[[ Data for this task open ]]

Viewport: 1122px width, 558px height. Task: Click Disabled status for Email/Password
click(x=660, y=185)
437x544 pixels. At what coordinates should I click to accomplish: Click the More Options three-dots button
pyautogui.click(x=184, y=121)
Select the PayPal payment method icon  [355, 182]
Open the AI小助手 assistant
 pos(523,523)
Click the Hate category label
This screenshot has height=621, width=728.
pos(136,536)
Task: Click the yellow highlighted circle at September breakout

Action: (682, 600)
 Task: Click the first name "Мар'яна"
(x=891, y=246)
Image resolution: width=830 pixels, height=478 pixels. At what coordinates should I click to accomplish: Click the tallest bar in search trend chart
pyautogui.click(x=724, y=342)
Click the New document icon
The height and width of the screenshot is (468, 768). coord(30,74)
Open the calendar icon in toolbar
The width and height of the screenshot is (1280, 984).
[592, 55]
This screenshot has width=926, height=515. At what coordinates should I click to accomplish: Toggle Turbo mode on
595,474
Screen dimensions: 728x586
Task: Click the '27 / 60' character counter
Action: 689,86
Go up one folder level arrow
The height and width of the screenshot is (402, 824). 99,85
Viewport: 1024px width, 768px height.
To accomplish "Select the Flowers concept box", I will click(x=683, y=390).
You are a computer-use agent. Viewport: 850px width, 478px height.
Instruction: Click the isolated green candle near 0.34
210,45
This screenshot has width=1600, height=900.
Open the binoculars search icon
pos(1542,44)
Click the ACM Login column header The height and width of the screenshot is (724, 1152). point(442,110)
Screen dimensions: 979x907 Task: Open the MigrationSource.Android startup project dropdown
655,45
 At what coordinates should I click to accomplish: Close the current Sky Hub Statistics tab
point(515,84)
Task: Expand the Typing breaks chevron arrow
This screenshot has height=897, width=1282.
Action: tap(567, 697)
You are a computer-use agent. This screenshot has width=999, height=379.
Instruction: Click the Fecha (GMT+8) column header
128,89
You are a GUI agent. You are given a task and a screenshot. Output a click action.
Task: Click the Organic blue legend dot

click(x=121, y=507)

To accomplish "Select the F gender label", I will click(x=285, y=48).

[[ Data for this task closed ]]

■ Task to complete: Your task is to copy every entry above, exactly as written.

■ Response below:
Viewport: 1122px width, 558px height. Task: Click Disabled status for Email/Password
click(x=660, y=185)
437x544 pixels. At what coordinates should I click to accomplish: Click the More Options three-dots button
pyautogui.click(x=184, y=121)
Select the PayPal payment method icon  [355, 182]
Open the AI小助手 assistant
 pos(523,523)
Click the Hate category label
This screenshot has height=621, width=728.
pos(136,536)
Task: Click the yellow highlighted circle at September breakout

Action: (682, 600)
 Task: Click the first name "Мар'яна"
(x=891, y=246)
Image resolution: width=830 pixels, height=478 pixels. At what coordinates should I click to accomplish: Click the tallest bar in search trend chart
pyautogui.click(x=724, y=342)
Click the New document icon
The height and width of the screenshot is (468, 768). coord(30,74)
Open the calendar icon in toolbar
The width and height of the screenshot is (1280, 984).
[592, 55]
This screenshot has width=926, height=515. At what coordinates should I click to accomplish: Toggle Turbo mode on
595,474
Screen dimensions: 728x586
Task: Click the '27 / 60' character counter
Action: 689,86
Go up one folder level arrow
The height and width of the screenshot is (402, 824). 99,85
Viewport: 1024px width, 768px height.
To accomplish "Select the Flowers concept box", I will click(x=683, y=390).
You are a computer-use agent. Viewport: 850px width, 478px height.
Instruction: Click the isolated green candle near 0.34
210,45
This screenshot has width=1600, height=900.
Open the binoculars search icon
pos(1542,44)
Click the ACM Login column header The height and width of the screenshot is (724, 1152). point(442,110)
Screen dimensions: 979x907 Task: Open the MigrationSource.Android startup project dropdown
655,45
 At what coordinates should I click to accomplish: Close the current Sky Hub Statistics tab
point(515,84)
Task: Expand the Typing breaks chevron arrow
This screenshot has height=897, width=1282.
Action: tap(567, 697)
You are a computer-use agent. This screenshot has width=999, height=379.
Instruction: Click the Fecha (GMT+8) column header
128,89
You are a GUI agent. You are given a task and a screenshot. Output a click action.
Task: Click the Organic blue legend dot

click(x=121, y=507)

To accomplish "Select the F gender label", I will click(x=285, y=48).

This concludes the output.